_ABOUT THIS TASK_
Set down each entry again exactly as written.

[Collected data entries]
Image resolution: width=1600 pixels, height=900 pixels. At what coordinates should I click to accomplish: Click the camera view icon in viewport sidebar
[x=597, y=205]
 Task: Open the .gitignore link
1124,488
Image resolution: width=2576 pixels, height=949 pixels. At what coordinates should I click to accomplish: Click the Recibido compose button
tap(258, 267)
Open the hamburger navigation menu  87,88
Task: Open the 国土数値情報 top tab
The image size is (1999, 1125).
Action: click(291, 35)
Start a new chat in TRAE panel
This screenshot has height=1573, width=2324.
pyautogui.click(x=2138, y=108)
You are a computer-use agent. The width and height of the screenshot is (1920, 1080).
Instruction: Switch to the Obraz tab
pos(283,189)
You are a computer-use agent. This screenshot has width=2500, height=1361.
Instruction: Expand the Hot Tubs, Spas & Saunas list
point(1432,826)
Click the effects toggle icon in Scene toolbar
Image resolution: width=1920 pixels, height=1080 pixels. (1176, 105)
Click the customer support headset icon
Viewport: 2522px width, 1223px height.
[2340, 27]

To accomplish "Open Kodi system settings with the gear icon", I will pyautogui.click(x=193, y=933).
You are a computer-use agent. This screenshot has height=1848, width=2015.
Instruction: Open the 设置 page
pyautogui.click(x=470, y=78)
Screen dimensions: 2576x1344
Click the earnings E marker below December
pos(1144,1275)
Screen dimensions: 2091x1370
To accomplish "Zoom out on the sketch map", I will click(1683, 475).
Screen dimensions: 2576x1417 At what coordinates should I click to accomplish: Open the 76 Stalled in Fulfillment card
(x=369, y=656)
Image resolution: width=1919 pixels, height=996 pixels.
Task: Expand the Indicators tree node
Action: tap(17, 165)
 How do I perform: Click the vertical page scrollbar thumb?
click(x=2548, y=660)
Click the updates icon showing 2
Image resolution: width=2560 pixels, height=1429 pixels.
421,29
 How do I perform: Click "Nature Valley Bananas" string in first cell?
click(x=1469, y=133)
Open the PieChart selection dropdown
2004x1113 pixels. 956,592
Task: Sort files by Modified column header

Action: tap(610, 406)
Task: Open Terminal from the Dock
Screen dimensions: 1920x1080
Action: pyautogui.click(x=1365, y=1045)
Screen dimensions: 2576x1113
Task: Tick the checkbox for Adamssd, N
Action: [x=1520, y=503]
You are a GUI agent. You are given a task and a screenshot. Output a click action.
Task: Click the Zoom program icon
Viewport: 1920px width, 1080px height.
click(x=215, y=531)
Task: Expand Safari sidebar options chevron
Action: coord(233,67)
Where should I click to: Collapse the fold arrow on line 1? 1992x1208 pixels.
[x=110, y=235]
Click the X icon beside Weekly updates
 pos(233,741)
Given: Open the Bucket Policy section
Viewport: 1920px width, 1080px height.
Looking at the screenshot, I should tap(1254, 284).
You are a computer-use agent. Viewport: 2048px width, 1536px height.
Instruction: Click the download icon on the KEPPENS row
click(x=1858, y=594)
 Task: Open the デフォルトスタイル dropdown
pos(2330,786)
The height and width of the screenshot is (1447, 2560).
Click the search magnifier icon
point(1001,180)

_ANSWER BOX_
Image resolution: width=1600 pixels, height=900 pixels. At what coordinates should I click to accomplish: Click the camera view icon in viewport sidebar
[x=597, y=205]
 Task: Open the .gitignore link
1124,488
Image resolution: width=2576 pixels, height=949 pixels. At what coordinates should I click to accomplish: Click the Recibido compose button
tap(258, 267)
Open the hamburger navigation menu  87,88
Task: Open the 国土数値情報 top tab
The image size is (1999, 1125).
Action: click(291, 35)
Start a new chat in TRAE panel
This screenshot has height=1573, width=2324.
pyautogui.click(x=2138, y=108)
You are a computer-use agent. The width and height of the screenshot is (1920, 1080).
Instruction: Switch to the Obraz tab
pos(283,189)
You are a computer-use agent. This screenshot has width=2500, height=1361.
Instruction: Expand the Hot Tubs, Spas & Saunas list
point(1432,826)
Click the effects toggle icon in Scene toolbar
Image resolution: width=1920 pixels, height=1080 pixels. (1176, 105)
Click the customer support headset icon
Viewport: 2522px width, 1223px height.
[2340, 27]

To accomplish "Open Kodi system settings with the gear icon", I will pyautogui.click(x=193, y=933).
You are a computer-use agent. This screenshot has height=1848, width=2015.
Instruction: Open the 设置 page
pyautogui.click(x=470, y=78)
Screen dimensions: 2576x1344
Click the earnings E marker below December
pos(1144,1275)
Screen dimensions: 2091x1370
To accomplish "Zoom out on the sketch map", I will click(1683, 475).
Screen dimensions: 2576x1417 At what coordinates should I click to accomplish: Open the 76 Stalled in Fulfillment card
(x=369, y=656)
Image resolution: width=1919 pixels, height=996 pixels.
Task: Expand the Indicators tree node
Action: tap(17, 165)
 How do I perform: Click the vertical page scrollbar thumb?
click(x=2548, y=660)
Click the updates icon showing 2
Image resolution: width=2560 pixels, height=1429 pixels.
421,29
 How do I perform: Click "Nature Valley Bananas" string in first cell?
click(x=1469, y=133)
Open the PieChart selection dropdown
2004x1113 pixels. 956,592
Task: Sort files by Modified column header

Action: tap(610, 406)
Task: Open Terminal from the Dock
Screen dimensions: 1920x1080
Action: pyautogui.click(x=1365, y=1045)
Screen dimensions: 2576x1113
Task: Tick the checkbox for Adamssd, N
Action: [x=1520, y=503]
You are a GUI agent. You are given a task and a screenshot. Output a click action.
Task: Click the Zoom program icon
Viewport: 1920px width, 1080px height.
click(x=215, y=531)
Task: Expand Safari sidebar options chevron
Action: coord(233,67)
Where should I click to: Collapse the fold arrow on line 1? 1992x1208 pixels.
[x=110, y=235]
Click the X icon beside Weekly updates
 pos(233,741)
Given: Open the Bucket Policy section
Viewport: 1920px width, 1080px height.
Looking at the screenshot, I should tap(1254, 284).
You are a computer-use agent. Viewport: 2048px width, 1536px height.
Instruction: Click the download icon on the KEPPENS row
click(x=1858, y=594)
 Task: Open the デフォルトスタイル dropdown
pos(2330,786)
The height and width of the screenshot is (1447, 2560).
Click the search magnifier icon
point(1001,180)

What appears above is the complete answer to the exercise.